Гуффин подошел к бортику и глянул вниз. Они летели уже в нескольких футах над крышами, и шар то и дело погружался в тучи зловонного дыма из дымоходов: топили здесь самым дешевым углем – «коххом», от которого слезились глаза и горло сводило в приступах жуткого кашля. По зияющей прорехами черепичной кровле кто-то прыгал. Черные поджарые комки с шестью сильными ногами перепрыгивали с крыши на крышу, разбуженные шумом винтов. Знаменитые местные блохи… Впрочем, шута они не волновали.
Гуффин всматривался в установленные на некоторых флюгерах указатели со стрелками – такие же ставили на углах улиц, но эти были предназначены сугубо для воздушного транспорта – они сохранились здесь еще с тех пор, как над Фли летали дирижабли и аэрокэбы. Слева, на одной из крыш, виднелся указатель: «Улица Крысиная – Слякоть».
– Мы почти на месте! – воскликнул Гуффин. – Правьте восточнее, к Слякоти.
Мистер Баллуни резко потянул на себя один из рычагов, и шар развернулся, а затем… вздрогнул и чуть подпрыгнул, когда корзина ударилась о внезапно возникший на пути дымоход.
– Осторожнее, мистер Баллуни! Только крушения нам сейчас и не хватало!
– Простите, сэр! Плохая видимость…
– Глаза протрите, – буркнул шут. – С видимостью все в порядке.

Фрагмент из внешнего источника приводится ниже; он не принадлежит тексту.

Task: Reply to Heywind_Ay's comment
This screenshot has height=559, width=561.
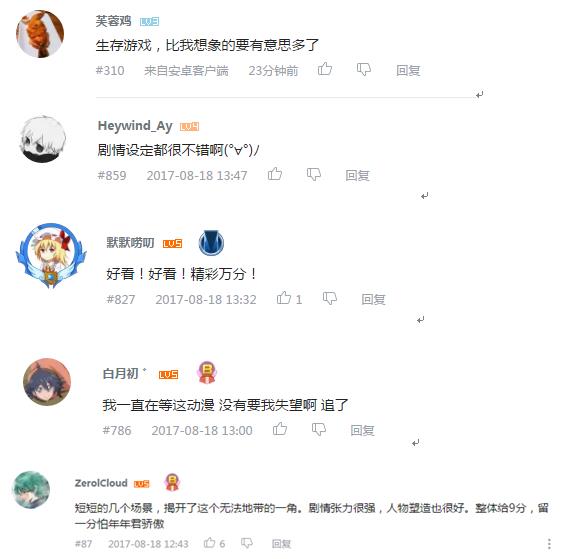Action: point(357,175)
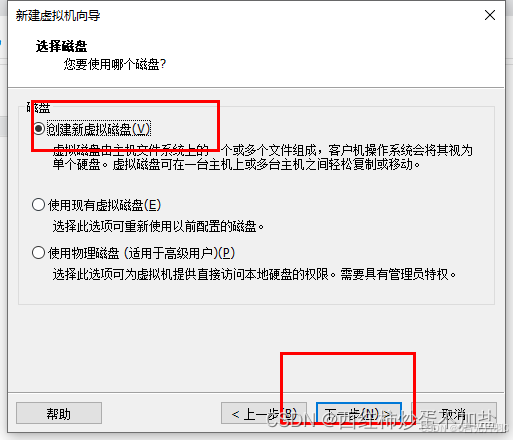This screenshot has height=440, width=513.
Task: Cancel the wizard via 取消 button
Action: pos(454,413)
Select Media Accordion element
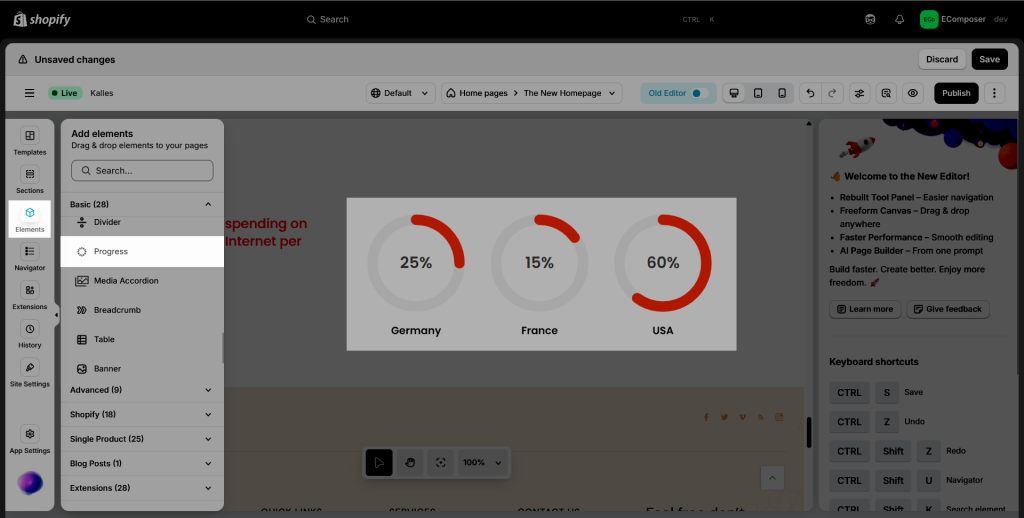Viewport: 1024px width, 518px height. click(x=126, y=281)
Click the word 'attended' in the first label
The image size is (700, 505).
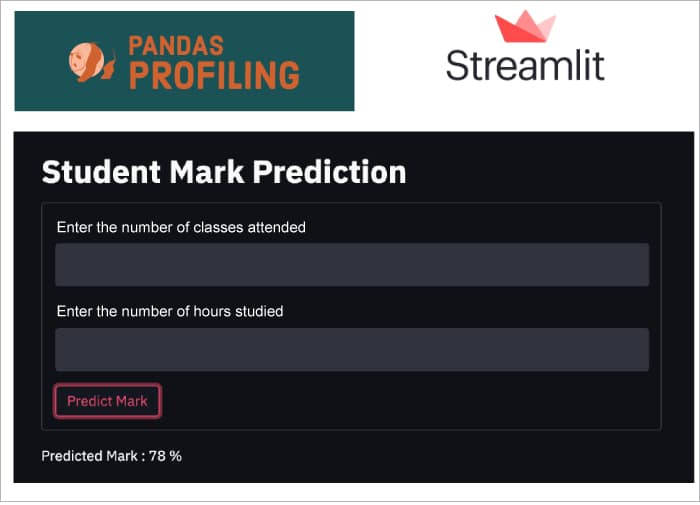point(277,227)
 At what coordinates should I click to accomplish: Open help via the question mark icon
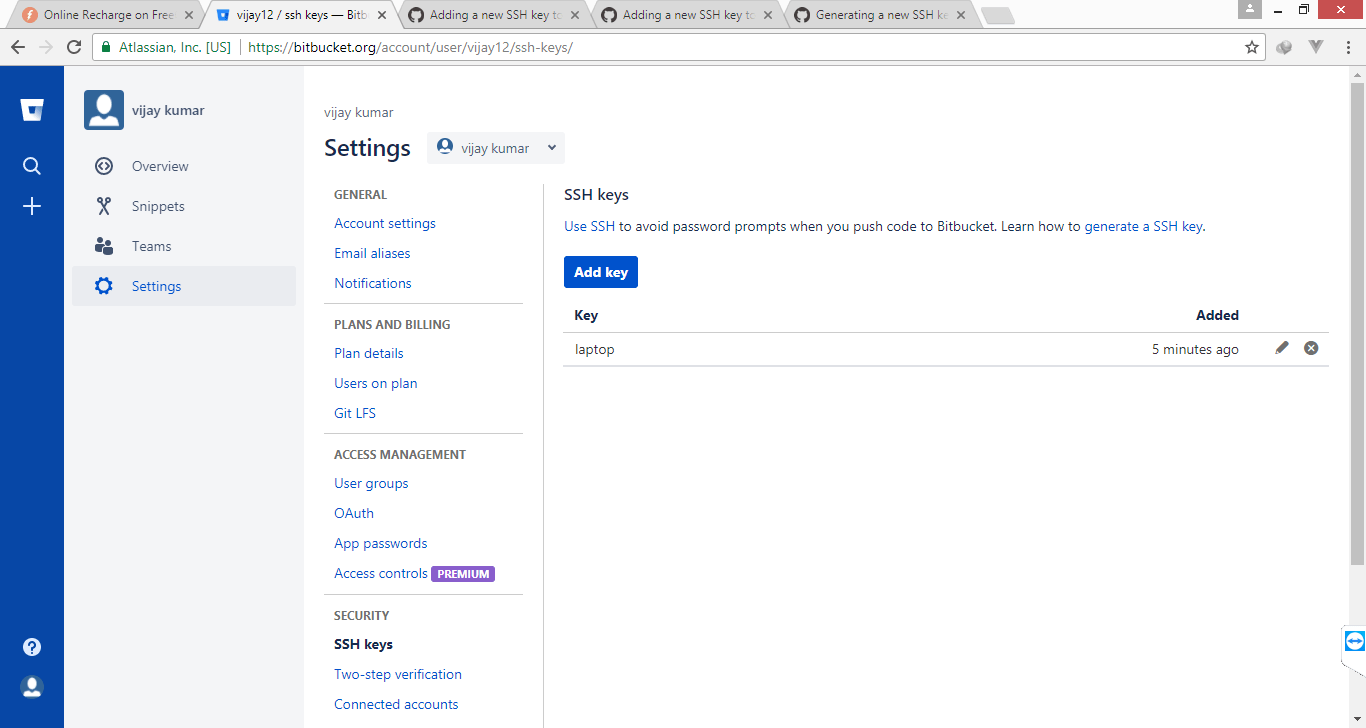pyautogui.click(x=31, y=646)
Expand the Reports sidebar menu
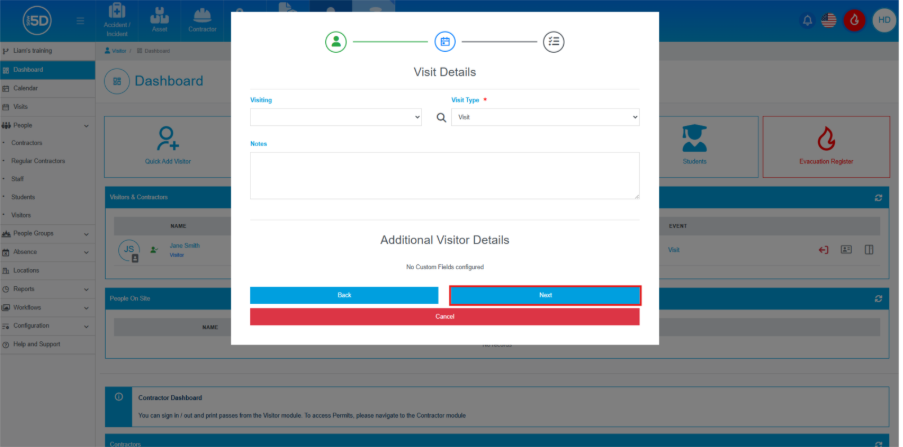903x447 pixels. point(48,289)

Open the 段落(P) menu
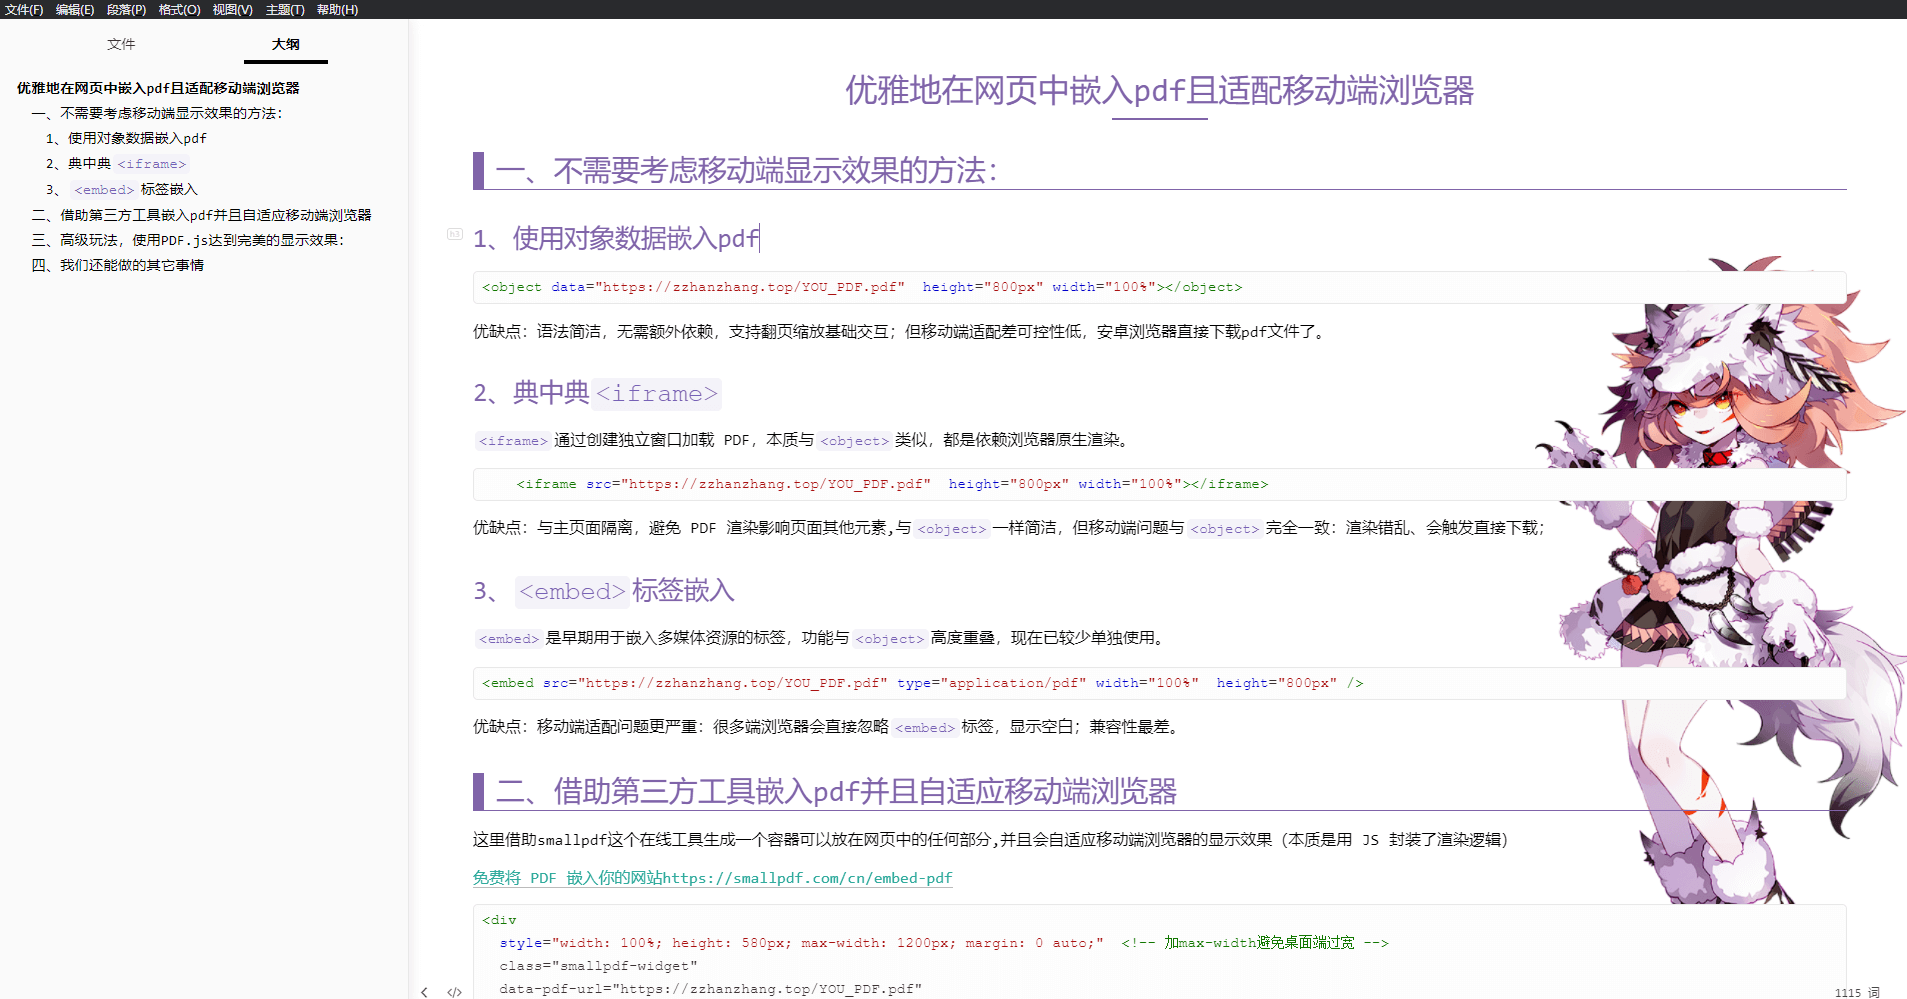pyautogui.click(x=126, y=10)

Аэронавт воспринял слова пассажира буквально и, подняв на лоб запотевшие лётные очки, и в самом деле принялся протирать глаза.
Гуффин тем временем наклонился и открыл люк в днище корзины.
Сабрина выглянула через дырку в мешке и с надеждой уставилась в его спину: неужели он сейчас прыгнет? Но нет, шут всего лишь разглядывал что-то внизу.
– Тебе там не холодно?
Сабрина ничего не понимала: к кому он обращается?
Откуда-то из-под корзины, тем не менее, последовал ответ:
– Нет.
– Еще бы, болван! – раздраженно бросил шут. – Это риторический вопрос! Можно не отвечать на риторические вопросы. Не потерял Машину?
Ответа не было, и Гуффин гневно прорычал:
– Это уже не риторический вопрос. Не потерял Машину?
– Нет. Не потерял.
– Это твоя станция, – сказал шут, внимательно оглядывая крышу, над которой проплывал шар.
– Я понял, – ответил тот, кто был под корзиной, и в следующий миг шар, покачнувшись, слегка набрал высоту, как будто сбросили балласт.
Сабрина замерла. Она уже слышала этот голос раньше! Неоднократно.